--- Textblock ---
D. Am 25. August 2009 hat die X. AG ebenfalls gegen den Entscheid des
Verwaltungsgerichts vom 4. Juni 2009 Beschwerde in öffentlich-rechtlichen
Angelegenheiten ans Bundesgericht erhoben (...). Sie beantragt, der Entscheid
des Verwaltungsgerichts sei aufzuheben. (...)

F. Mit Beschluss vom 8. September 2009 ist das Verwaltungsgericht des Kantons
Zürich auf das Revisionsgesuch vom 17. August 2009 nicht eingetreten, weil sein
Entscheid vom 4. Juni 2009 nach
BGE 136 I 341 S. 343
dessen Anfechtung beim Bundesgericht durch die Beschwerdeführerin nicht
rechtskräftig geworden sei. Gegen diesen Beschluss ist die X. AG am 19. Oktober
2009 wiederum ans Bundesgericht gelangt und zwar mit Beschwerde in
öffentlich-rechtlichen Angelegenheiten sowie subsidiärer Verfassungsbeschwerde
(...). Sie beantragt, die Vorinstanz sei anzuweisen, auf das Revisionsgesuch
vom 17. August 2009 einzutreten. (...)
Das Bundesgericht tritt auf die Beschwerden vom 19. Oktober 2009 gegen den
Beschluss des Verwaltungsgerichts vom 8. September 2009 nicht ein. Die
Beschwerde in öffentlich-rechtlichen Angelegenheiten vom 25. August 2009 gegen
den Entscheid des Verwaltungsgerichts vom 4. Juni 2009 weist es ab.
(Auszug)

Auszug aus den Erwägungen:

Aus den Erwägungen:

2. Vorab ist über die Zulässigkeit der Beschwerde in öffentlich-rechtlichen
Angelegenheiten vom 25. August 2009 zu befinden.
--- Datenzeilen ---
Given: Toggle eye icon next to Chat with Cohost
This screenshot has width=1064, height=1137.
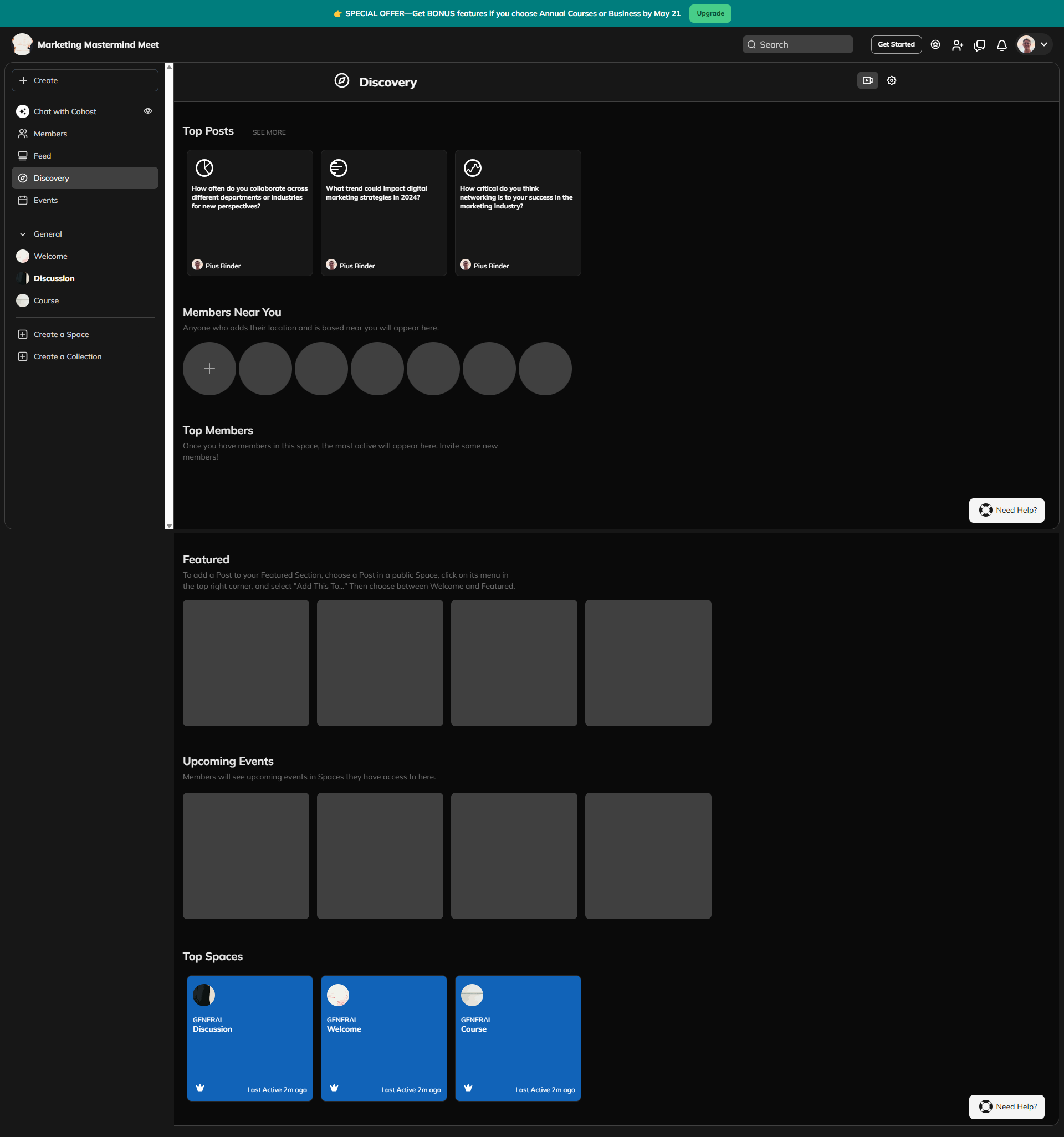Looking at the screenshot, I should point(147,111).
---
#### Kurze Aufgabe:
Führe den Text zum Bundesgerichtsentscheid nach seinem letzten Satz fort. Die Zeilen haben nichts mit dem Text zum Bundesgerichtsentscheid zu tun.

#### Die Antwort:
2.1 Dem Entscheid des Verwaltungsgerichts vom 4. Juni 2009 liegt ein
Beschwerdeverfahren über ein Strassenprojekt gemäss kantonalem Strassengesetz
vom 27. September 1981 (StrG; LS 722.1) und damit eine öffentlich-rechtliche
Angelegenheit im Sinne von Art. 82 lit. a BGG zu Grunde, gegen welche die
Beschwerde in öffentlich-rechtlichen Angelegenheiten ans Bundesgericht
grundsätzlich zulässig ist. Ein Ausschlussgrund nach Art. 83 ff. BGG liegt
nicht vor.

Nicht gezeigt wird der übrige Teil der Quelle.